Une éducation à la citoyenneté

Les dernières dizaines de minutes sont consacrées aux questions des collégiens. « Comment faites-vous pour défendre un homme qui a violé plusieurs femmes ? », interroge Ella. Émeline Eraud se base sur sa propre expérience : « Les pénalistes sont une toute petite minorité de la profession. Pour ma part, je dois faire 5 % de pénal. Mon pire cas, c’était une affaire d’infanticide », partage-t-elle. « Mais le travail de l’avocat, ce n’est pas de dire si son client est coupable. Par ailleurs, tout avocat a un droit de réserve, garanti par notre Code de déontologie. Il peut refuser de défendre un client ».

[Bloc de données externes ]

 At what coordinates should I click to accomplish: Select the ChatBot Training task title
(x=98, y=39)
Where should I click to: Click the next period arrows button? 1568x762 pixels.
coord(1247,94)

On termine la séance avec davantage de légèreté, quand Axel fanfaronne un peu en demandant si en étant avocat, on gagne bien sa vie. Réponse mitigée d’Émeline Eraud : les élèves, encore biberonnés à l’image de l’avocat pénaliste, aisé financièrement, connaissant le Code civil et le Code pénal sur le bout des doigts, n’imaginent pas la paupérisation de la profession d’avocat.

Le lendemain, l’une des organisatrices, Estelle Perron, qui leur enseigne l’anglais, fait le bilan. Les élèves sont satisfaits. Gros coup de cœur pour la première heure : « Les thèmes abordés (masques, confinement, tenu, etc.) les ont beaucoup intéressés. Je pense que cela leur a fait du bien d’en parler car il est vrai que nous avons bien débriefé avec eux à leur retour en juin mais quasiment plus depuis septembre, pris par le temps, les problèmes de rentrée à gérer, les programmes… », explique-t-elle. Les questions de harcèlement – et cela explique sans doute leur bonne connaissance du sujet – avaient déjà été abordées l’année précédente, lors de l’intervention de policiers de la Mission de prévention dans les collèges. De façon plus générale, « Avec leur stage en entreprise et quelques actions comme celles-ci, ce sont leurs seules occasions avant longtemps de pouvoir rencontrer des professionnels. Dans ce cas précis, je pense que le fait que ce soit des avocats qui viennent parler du droit et des droits est particulièrement intéressant. Le métier d’avocat est un métier plutôt admiré et respecté dans la société et les élèves en ont une image positive. C’est bien aussi qu’ils se rendent compte de la grande diversité des avocats et de leurs missions », précise Estelle Perron.

Ça tombe bien, car pour Émeline Eraud, qui exerce depuis 2013, le moteur de ce genre d’intervention, c’est « l’amour de la transmission ». Ce qu’elle fait déjà auprès des stagiaires du cabinet où elle exerce en tant que collaboratrice polyvalente. Alors quand elle sort de ces deux heures auprès des élèves, elle est heureuse de constater que les filles sont « très combatives quant à leurs droits et libertés. À leur âge je ne pensais pas comme elles ». Peut-être aura-t-elle suscité des vocations, même si elle le reconnaît, « le droit, je n’ai commencé à vraiment l’aimer qu’en quatrième année ». La thématique sur les libertés a fait réagir, et tant mieux. « La liberté est tellement centrale qu’on finit par l’oublier ». Ces deux heures ont sans aucun doute permis de réactiver son importance aux yeux des élèves.